**Passage shown:**
## Begin

LAS VEGAS — The erroneous emergency alert announcement that shook the state of Hawaii in January sparked panic and fear when it warned a ballistic missile will strike soon.
This incident shined a light on the Federal Communication Commission and how the government should handle such alerts.
Senator Catherine Cortez Masto addressed the Senate Committee on Commerce, Science and Transportation, discussing the need to tackle language barriers in Nevada’s emergency alert systems, by using Tagalog and Spanish.
“Not just Spanish language alone. In Nevada, particularly in southern Nevada, we have a huge Filipino population and Tagalog is an important language obviously, and that’s a barrier for those who don’t speak Spanish,” said Masto.
The initiative would benefit many elderly Filipinos like Sofia Tabangcura.
At 82, Tabangcura takes public transportation. But most of the time, she is alone and just watches TV.
“Mas maigi sa akin kung may translation nung English. Kung minsan, hindi ako makapag-salita ng English, hindi ko masyadong maintindihan, hindi rin nila ako maintindihan,” said Tabangcura.

## End

**Recorded data:**
## Begin

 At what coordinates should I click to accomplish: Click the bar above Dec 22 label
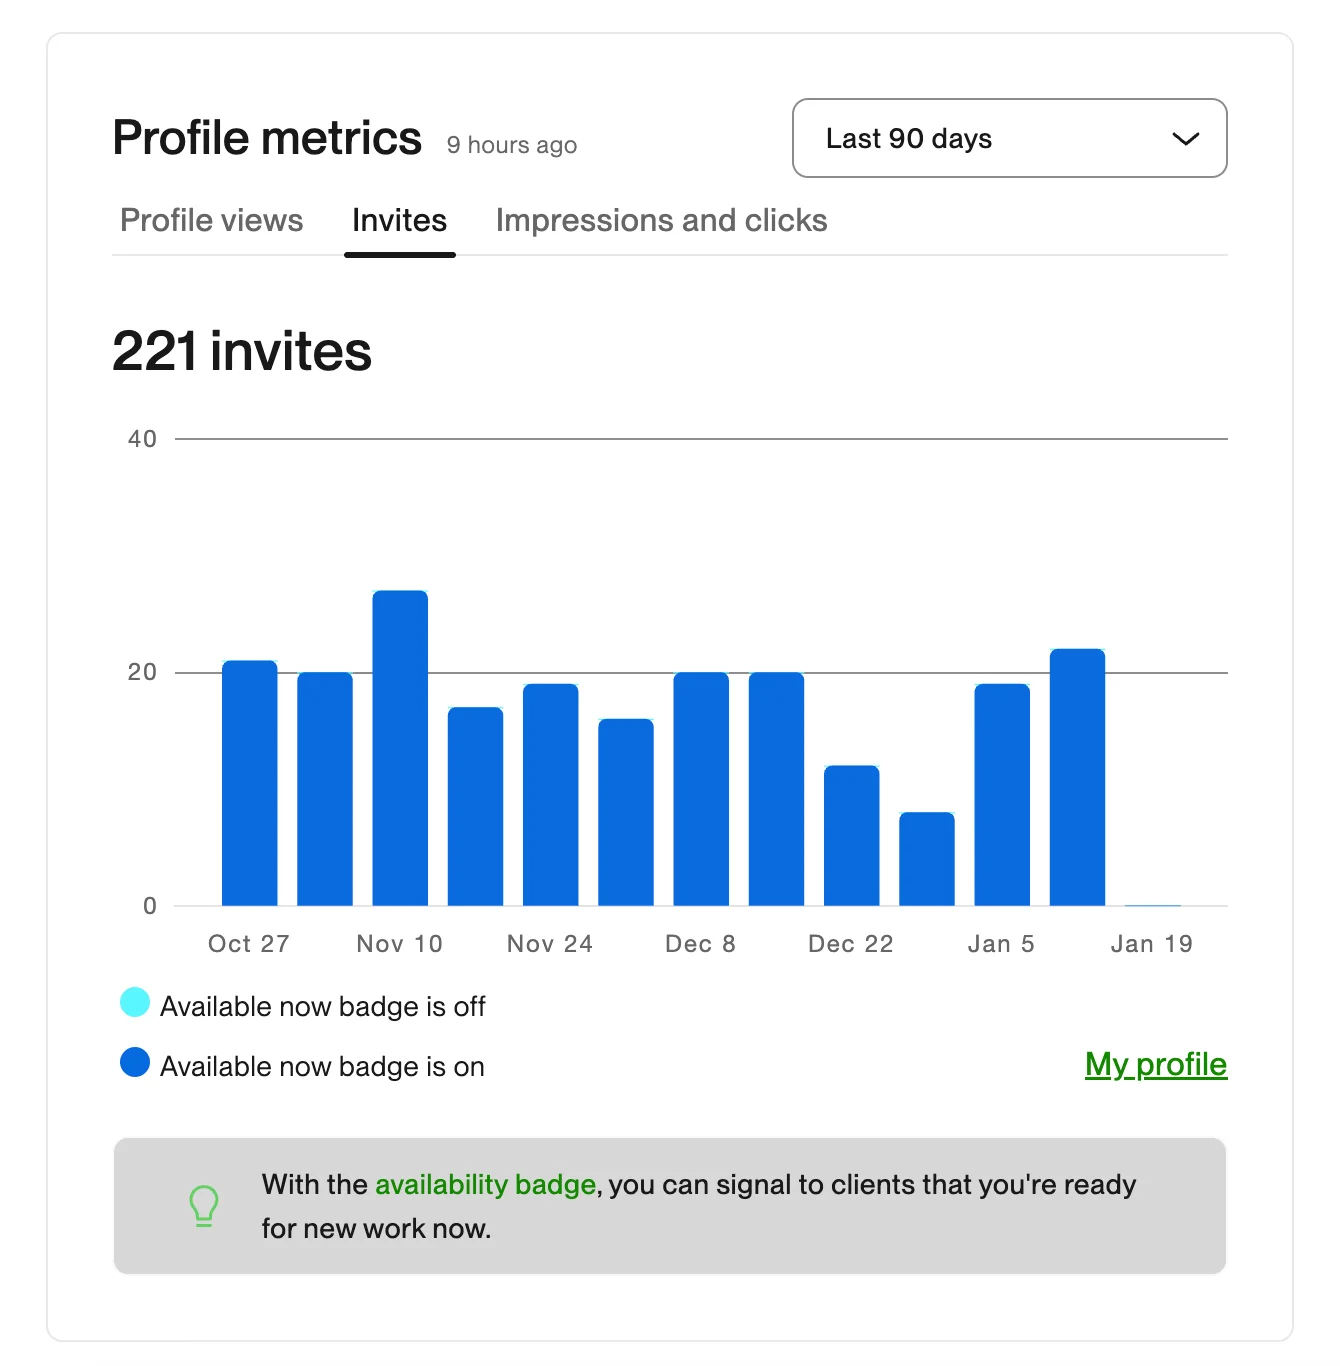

## End

**Problem details:**
In the article about Nevada's emergency alerts, which two languages did Senator Catherine Cortez Masto say should be used to address language barriers?

**Exercise answer:**
Tagalog and Spanish.